Age-specific immune and inflammatory responses
Comparing older COVID-19 patients to younger patients, the researchers confirmed that older COVID-19 patients had an elevated likelihood of severe illness and death even after adjusting for sex, race, smoking and multiple disease comorbidities. Their analysis also uncovered multiple immuno-inflammatory determinants that may promote age-associated COVID-19 severity.
For example, the researchers found that hospitalized older COVID-19 patients had elevated levels of pro-inflammatory markers associated with COVID-19 severity and death, including neutrophil-lymphocyte ratio, D-dimer, C-reactive peptide and certain cytokines. Notably, the older patients displayed increased levels of the cytokines IL-8 and IL-27 while younger patients had significantly higher levels of IL-10.
“Serious COVID-19 complications can stem from an immune reaction that releases a large amount of pro-inflammatory cytokines, known as a cytokine storm,” notes Dr. Cheng. “Our observations suggest that differences in cytokine expression between older and younger patients could influence age-related hospitalization and admission to the intensive care unit. Furthermore, targeting IL-10 might reduce mortality in younger patients with severe COVID-19, whereas IL-8- and IL-27-based therapies might benefit older patients.”

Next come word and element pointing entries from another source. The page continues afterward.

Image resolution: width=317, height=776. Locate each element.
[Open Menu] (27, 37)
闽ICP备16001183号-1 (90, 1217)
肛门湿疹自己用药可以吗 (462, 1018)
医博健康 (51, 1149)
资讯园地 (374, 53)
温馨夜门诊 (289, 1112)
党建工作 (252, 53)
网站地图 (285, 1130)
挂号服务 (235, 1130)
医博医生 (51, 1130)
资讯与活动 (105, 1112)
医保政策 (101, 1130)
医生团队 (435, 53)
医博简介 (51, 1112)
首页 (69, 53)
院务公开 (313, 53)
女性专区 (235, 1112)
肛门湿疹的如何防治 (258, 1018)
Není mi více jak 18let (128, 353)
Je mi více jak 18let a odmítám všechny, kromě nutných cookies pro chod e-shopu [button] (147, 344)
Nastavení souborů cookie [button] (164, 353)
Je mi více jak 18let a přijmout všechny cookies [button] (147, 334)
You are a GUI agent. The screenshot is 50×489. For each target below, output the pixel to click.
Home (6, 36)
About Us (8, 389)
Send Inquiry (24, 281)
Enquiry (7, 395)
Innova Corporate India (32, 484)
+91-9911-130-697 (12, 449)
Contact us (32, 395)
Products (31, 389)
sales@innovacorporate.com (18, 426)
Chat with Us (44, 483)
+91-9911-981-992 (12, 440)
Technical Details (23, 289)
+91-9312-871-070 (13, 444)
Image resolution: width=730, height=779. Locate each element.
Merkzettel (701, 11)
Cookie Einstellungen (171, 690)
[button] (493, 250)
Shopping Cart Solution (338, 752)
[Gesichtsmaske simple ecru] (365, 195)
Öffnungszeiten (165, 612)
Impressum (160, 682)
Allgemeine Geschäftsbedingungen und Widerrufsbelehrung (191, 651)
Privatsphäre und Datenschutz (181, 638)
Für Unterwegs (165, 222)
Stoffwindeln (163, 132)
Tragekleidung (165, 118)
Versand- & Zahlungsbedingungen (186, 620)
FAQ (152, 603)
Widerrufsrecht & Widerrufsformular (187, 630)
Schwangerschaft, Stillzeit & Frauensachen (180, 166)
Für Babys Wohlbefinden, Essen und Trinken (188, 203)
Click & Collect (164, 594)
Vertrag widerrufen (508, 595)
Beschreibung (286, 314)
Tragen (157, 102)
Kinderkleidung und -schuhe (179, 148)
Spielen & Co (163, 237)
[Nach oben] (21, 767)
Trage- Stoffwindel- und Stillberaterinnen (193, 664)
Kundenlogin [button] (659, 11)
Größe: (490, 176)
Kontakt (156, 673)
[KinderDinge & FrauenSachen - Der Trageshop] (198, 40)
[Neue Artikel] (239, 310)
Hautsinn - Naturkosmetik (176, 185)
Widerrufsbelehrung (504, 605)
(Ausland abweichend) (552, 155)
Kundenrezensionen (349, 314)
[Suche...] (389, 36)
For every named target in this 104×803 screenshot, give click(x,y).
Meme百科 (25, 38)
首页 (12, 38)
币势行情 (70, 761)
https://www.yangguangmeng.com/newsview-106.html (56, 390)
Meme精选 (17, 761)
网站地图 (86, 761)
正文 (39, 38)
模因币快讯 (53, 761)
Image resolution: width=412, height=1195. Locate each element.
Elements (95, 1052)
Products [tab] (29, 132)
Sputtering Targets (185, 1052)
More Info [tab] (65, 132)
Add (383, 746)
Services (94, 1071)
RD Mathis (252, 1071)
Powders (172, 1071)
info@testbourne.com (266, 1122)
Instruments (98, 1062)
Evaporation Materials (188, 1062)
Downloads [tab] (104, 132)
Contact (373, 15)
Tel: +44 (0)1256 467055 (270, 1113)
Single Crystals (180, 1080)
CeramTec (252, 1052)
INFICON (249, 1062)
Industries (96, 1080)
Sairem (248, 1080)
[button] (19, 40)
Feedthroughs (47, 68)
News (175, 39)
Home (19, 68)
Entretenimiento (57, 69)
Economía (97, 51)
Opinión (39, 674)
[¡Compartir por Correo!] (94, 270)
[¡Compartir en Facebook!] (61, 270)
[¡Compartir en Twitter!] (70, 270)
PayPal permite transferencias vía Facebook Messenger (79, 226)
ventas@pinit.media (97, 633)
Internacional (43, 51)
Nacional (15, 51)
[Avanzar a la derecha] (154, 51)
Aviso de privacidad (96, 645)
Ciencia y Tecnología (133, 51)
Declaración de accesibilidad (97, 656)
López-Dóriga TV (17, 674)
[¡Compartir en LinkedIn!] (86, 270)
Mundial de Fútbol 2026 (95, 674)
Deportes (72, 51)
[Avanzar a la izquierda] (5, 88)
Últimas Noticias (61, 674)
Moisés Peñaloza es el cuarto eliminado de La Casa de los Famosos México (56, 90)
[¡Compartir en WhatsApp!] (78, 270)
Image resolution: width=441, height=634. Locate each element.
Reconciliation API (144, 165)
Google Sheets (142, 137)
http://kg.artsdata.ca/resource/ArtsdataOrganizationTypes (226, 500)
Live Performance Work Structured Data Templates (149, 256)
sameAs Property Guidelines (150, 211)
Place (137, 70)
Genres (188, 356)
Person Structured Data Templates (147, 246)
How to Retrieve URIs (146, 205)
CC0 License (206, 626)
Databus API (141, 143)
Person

In addition, they discovered that hospitalized older COVID-19 patients had decreased levels of naïve CD8 T lymphocytes (a type of white blood cell involved in immune function), which is a hallmark of immunosenescence, or the gradual deterioration of the immune systems associated with age. Their analysis determined that the naïve CD8 T cells had increased expression of apoptosis genes that cause cell death (e.g., CTSD27), indicating that targeting CD8 naïve T cell dysfunction, especially the apoptosis pathway, could provide a new treatment strategy for severe COVID-19 in older patients.
“Altogether, our study results pinpoint several immuno-inflammatory factors that may be associated with increased COVID-19 severity in older patients and could help pave the way toward age-specific prevention and treatment strategies for COVID-19,” says Dr. Cheng.
”As a next step, we are working to develop new risk assessment tools that integrate artificial intelligence methods into Cleveland Clinic’s electronic health record system and biorepository databases to help provide care for older patients with various neurological symptoms, such as cognitive impairment.”
Yuan Hou, PhD, a postdoctoral fellow in Dr. Cheng’s lab, is first author on the study, which was supported by the National Institute on Aging, the National Heart, Lung, and Blood Institute, the National Institute of Neurological Disorders and Stroke (all part of the National Institutes of Health) and Cleveland Clinic’s VeloSano Pilot Program.